| Collected data entries |
-- Opening Marker --

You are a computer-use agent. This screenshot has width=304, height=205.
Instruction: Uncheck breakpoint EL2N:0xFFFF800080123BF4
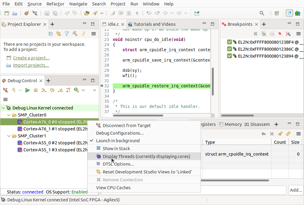[x=230, y=42]
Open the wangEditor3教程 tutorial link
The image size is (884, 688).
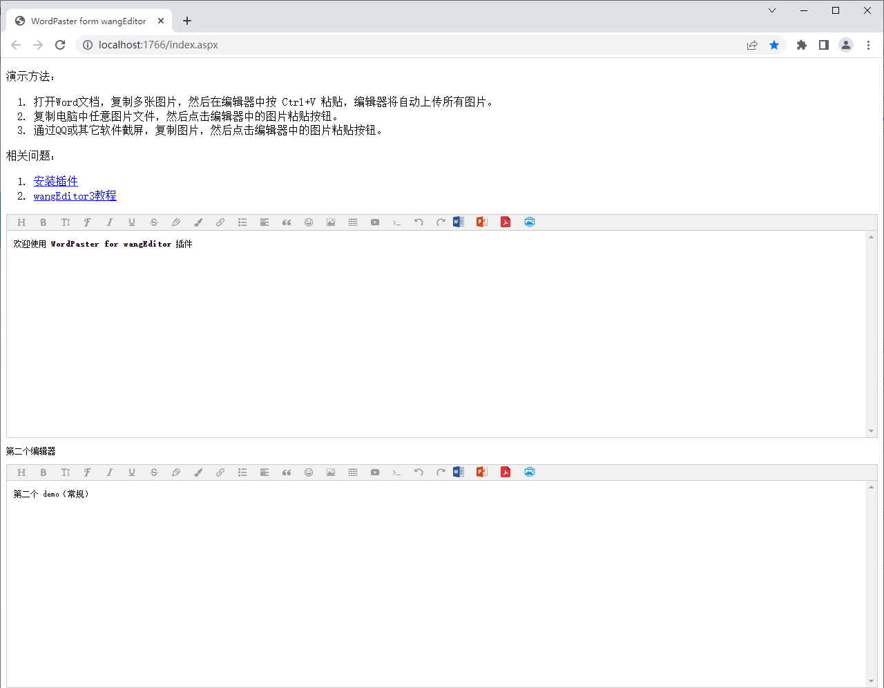coord(75,195)
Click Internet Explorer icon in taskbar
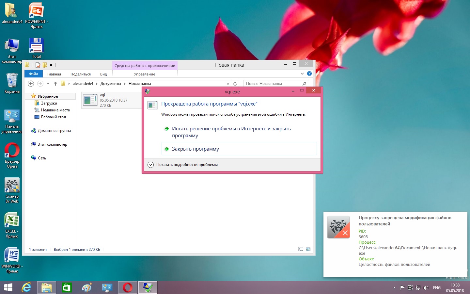Viewport: 470px width, 294px height. coord(26,287)
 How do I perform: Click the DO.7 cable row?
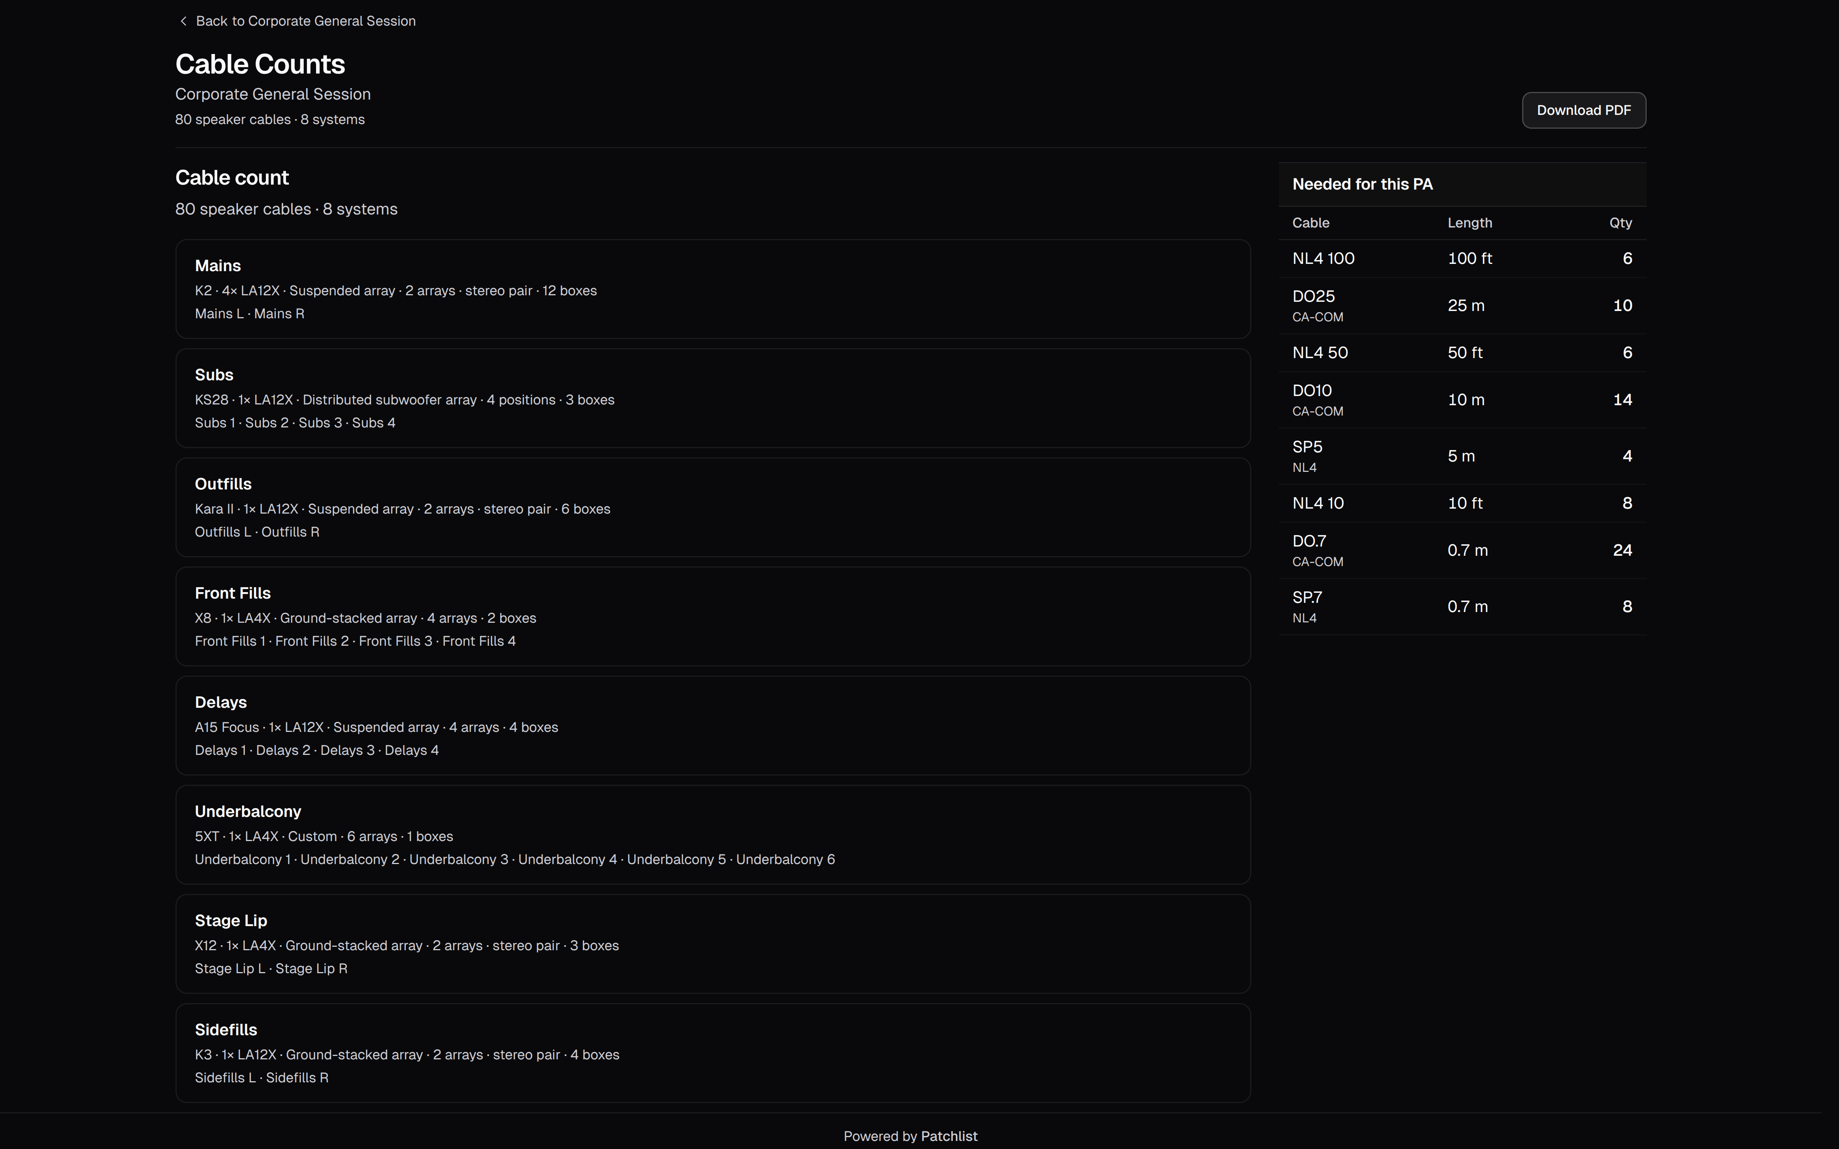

-- Closing Marker --

Where the line containing "The image size is (884, 688)." appears, begin copying there and continue exactly through the final line of the records; both end lines belong in the copy, pictures do not.

The image size is (884, 688).
coord(75,195)
Click Internet Explorer icon in taskbar
Viewport: 470px width, 294px height. coord(26,287)
 How do I perform: Click the DO.7 cable row?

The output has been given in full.